**PASSAGE GIVEN:**
Startups

How much money do you need to launch a startup?

  • 5 min Read
  • February 23, 2021

Author

Escalon

Table of Contents

The money any entrepreneur needs to launch a startup varies by their business type. However, you’ll need enough capital to fund various milestones to help you reach your goals, such as hiring staff, purchasing equipment or software, or marketing your business. Here’s how to figure out how much you’ll need to launch your business.


Make a plan




To determine how much money you’ll need, you should make a detailed plan and budget. Find out who and what you need and how much time it will take to meet your goals. Then raise a little more money than you need and take action to prove the worth of your startup. Here are a few reasons why you should raise more than you need.


  • Extra money gives you a cushion and allows you time to start your business the right way.
  • If your startup does well, you have immediate access to more cash.
  • If your startup didn’t do well, you have some time to remedy it.

**RAW RECORDS:**
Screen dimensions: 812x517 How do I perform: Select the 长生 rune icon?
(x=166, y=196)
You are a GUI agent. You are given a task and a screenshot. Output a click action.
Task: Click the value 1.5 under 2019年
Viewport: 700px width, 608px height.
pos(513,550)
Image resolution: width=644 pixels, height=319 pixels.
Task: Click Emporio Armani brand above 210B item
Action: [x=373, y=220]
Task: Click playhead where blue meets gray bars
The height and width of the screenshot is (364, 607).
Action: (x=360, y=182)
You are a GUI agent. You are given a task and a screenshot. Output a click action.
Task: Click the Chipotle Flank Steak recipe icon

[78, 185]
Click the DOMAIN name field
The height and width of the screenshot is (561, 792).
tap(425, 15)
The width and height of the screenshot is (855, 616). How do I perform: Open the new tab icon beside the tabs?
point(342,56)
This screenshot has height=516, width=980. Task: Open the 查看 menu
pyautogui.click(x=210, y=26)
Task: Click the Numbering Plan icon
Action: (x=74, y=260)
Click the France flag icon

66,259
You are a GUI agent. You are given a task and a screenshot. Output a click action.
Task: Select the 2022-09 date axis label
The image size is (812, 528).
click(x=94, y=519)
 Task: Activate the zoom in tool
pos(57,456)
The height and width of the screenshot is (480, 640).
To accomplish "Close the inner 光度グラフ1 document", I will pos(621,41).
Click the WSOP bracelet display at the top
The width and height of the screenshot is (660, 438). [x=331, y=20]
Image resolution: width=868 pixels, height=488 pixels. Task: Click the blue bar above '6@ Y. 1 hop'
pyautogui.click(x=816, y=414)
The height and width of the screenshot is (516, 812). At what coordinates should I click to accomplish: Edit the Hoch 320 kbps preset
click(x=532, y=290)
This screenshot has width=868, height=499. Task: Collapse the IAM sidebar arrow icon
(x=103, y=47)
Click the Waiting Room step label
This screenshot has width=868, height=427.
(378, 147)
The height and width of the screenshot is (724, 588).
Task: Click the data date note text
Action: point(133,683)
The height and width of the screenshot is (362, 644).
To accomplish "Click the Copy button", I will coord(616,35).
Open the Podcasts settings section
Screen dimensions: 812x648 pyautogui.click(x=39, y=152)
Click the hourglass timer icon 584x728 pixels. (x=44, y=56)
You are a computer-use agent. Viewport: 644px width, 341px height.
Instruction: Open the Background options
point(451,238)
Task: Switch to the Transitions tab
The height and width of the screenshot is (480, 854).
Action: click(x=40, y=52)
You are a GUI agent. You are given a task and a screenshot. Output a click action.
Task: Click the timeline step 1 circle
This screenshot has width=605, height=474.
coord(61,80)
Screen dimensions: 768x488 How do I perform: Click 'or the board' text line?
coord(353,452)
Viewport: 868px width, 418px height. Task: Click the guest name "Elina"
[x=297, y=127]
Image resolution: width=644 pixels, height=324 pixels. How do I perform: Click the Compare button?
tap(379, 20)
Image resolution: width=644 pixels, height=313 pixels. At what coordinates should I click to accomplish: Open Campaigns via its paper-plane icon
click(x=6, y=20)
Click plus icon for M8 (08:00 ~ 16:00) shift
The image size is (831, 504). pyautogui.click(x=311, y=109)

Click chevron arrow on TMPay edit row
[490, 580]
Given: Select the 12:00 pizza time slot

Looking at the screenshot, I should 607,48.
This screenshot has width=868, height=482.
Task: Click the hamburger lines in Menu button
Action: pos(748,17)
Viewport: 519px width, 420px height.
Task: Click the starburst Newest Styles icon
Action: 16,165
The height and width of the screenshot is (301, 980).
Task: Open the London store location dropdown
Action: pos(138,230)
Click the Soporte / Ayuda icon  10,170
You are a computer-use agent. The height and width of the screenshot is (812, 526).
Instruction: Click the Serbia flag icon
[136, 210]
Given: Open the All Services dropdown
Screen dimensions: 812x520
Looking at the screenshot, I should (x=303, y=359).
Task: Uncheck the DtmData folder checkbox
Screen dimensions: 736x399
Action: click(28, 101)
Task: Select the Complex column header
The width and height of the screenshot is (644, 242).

**TASKS TO PERFORM:**
(1) What examples of milestones does the startup funding article say you'll need enough capital to fund?
(2) From the startup funding article, copy out the text from "Table of Contents" to "launch your business." word for word.

**THE RESULTS:**
(1) Hiring staff, purchasing equipment or software, or marketing your business.

(2)
Table of Contents

The money any entrepreneur needs to launch a startup varies by their business type. However, you’ll need enough capital to fund various milestones to help you reach your goals, such as hiring staff, purchasing equipment or software, or marketing your business. Here’s how to figure out how much you’ll need to launch your business.